Additionally, a civil rights claim “must contain specific allegations of fact which indicate a
deprivation of constitutional rights; allegations which are nothing more than broad, simple and
conclusory statements are insufficient to state a claim under § 1983.” Alfaro Motors, Inc. v.
Ward, 814 F.2d 883, 887 (2d Cir. 1987).
Finally, a court must employ less stringent standards when considering pro se pleadings
than when judging the work product of an attorney. Haines v. Kerner, 404 U.S. 519, 520 (1972).
When presented with a pro se complaint, the court should construe the complaint liberally and
draw fair inferences from what is not alleged as well as from what is alleged. Dluhos v.
Strasberg, 321 F.3d 365, 369 (3d Cir. 2003). In a section 1983 action, the court must “apply the
applicable law, irrespective of whether the pro se litigant has mentioned it by name.” Higgins v.

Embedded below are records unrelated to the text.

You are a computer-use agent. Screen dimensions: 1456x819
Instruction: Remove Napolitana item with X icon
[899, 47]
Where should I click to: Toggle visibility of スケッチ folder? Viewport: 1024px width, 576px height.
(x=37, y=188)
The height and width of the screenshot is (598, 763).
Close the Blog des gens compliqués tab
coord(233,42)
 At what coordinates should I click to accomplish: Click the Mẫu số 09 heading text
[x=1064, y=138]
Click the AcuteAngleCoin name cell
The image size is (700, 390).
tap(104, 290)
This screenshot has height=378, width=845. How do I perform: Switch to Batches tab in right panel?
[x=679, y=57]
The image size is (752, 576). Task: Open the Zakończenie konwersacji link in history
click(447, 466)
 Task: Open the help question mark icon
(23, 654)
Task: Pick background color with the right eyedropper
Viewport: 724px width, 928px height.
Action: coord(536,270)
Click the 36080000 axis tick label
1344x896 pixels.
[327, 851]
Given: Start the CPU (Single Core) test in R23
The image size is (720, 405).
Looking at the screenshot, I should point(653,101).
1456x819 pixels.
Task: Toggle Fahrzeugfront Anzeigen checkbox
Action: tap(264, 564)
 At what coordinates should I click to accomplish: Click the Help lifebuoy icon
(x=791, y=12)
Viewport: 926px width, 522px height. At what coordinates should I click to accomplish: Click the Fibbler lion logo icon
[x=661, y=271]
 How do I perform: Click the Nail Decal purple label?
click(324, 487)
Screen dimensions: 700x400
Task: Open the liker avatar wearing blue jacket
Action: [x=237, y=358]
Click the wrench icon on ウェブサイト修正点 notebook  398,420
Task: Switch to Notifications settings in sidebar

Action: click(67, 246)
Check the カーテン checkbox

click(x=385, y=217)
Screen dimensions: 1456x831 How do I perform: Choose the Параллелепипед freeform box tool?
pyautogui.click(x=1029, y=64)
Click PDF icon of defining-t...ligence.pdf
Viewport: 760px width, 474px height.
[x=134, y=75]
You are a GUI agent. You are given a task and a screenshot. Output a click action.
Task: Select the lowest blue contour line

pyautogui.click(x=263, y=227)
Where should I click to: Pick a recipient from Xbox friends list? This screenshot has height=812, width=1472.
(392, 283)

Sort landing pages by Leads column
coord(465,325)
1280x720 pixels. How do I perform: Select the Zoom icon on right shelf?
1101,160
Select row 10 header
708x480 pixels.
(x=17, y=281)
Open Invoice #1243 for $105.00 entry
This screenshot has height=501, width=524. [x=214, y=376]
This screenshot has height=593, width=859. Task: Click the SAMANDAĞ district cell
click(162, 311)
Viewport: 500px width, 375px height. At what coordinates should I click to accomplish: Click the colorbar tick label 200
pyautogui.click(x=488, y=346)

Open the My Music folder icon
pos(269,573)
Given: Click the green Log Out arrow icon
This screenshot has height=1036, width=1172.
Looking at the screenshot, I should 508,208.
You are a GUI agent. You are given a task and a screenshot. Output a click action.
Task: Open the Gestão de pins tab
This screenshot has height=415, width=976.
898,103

Beyer, 293 F.3d 683, 688 (3d Cir. 2002) quoting Holley v. Dep’t of Veteran Affairs, 165 F.3d
244, 247-48 (3d Cir. 1999). See also Nami v. Fauver, 82 F.3d 63, 65 (3d Cir. 1996) (“Since this
is a § 1983 action, the [pro se] plaintiffs are entitled to relief if their complaint sufficiently
alleges deprivation of any right secured by the Constitution.”). Notwithstanding this liberality,
pro se litigants are not relieved of their obligation to allege sufficient facts to support a
cognizable legal claim. See, e.g., Taylor v. Books A Million, Inc., 296 F.3d 376, 378 (5th Cir.
2002).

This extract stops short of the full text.